In the wake of the Labour Government’s ambitious plan to build 1.5m new homes by mid-2029, the NPPF has come under significant scrutiny, and the Government’s vision appears increasingly challenging to fulfil. As the Home Builders Federation (HBF) recently reported, new build completions saw a significant decline, to just 198,610 in 2024, illustrating a substantial gap between the Government’s ambitions and the current trajectory of housing supply.
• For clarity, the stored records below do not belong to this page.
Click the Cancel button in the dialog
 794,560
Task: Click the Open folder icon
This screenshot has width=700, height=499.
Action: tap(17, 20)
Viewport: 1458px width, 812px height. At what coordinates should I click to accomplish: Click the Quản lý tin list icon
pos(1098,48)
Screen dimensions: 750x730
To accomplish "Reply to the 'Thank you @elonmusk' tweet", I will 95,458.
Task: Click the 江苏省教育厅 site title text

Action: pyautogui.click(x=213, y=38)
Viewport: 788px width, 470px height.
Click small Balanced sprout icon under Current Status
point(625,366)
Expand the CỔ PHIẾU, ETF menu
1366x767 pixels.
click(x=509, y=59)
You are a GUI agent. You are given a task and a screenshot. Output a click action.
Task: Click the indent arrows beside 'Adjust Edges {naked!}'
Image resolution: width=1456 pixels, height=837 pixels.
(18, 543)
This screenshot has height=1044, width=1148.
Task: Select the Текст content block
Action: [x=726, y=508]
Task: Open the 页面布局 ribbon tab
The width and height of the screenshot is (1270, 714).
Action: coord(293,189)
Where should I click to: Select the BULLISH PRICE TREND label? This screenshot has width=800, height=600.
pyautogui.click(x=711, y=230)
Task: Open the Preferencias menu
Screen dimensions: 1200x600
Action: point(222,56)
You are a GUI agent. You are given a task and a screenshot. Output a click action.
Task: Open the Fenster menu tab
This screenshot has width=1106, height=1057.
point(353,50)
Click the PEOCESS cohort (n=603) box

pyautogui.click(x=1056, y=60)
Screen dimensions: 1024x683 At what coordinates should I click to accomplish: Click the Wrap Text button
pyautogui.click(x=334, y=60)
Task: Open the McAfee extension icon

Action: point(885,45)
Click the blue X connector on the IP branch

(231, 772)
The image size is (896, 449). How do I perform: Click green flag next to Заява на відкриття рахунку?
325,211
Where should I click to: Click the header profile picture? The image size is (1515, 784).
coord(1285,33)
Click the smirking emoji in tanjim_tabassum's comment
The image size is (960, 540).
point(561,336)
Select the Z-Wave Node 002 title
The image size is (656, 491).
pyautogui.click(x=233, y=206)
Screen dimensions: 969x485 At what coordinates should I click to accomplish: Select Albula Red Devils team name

Furthermore, financial constraints stemming from high inflation and diminishing affordability has put a strain on first-time buyers’ access to the housing market and the HBF has urgently called for targeted Government interventions.
Housing targets
The new NPPF retains the majority of the Government’s proposed reforms to national planning policy. The most important of these, fundamental to increasing housebuilding, is the change to the Standard Methodology. This increases housing need figures and puts a greater onus on local authorities in city regions to meet their housing need – effectively delivering the outcomes of the failed Duty to Co-operate. Furthermore, the NPPF strengthens the requirement for local authorities to use the Standard Method and then to “meet an area’s identified housing need”.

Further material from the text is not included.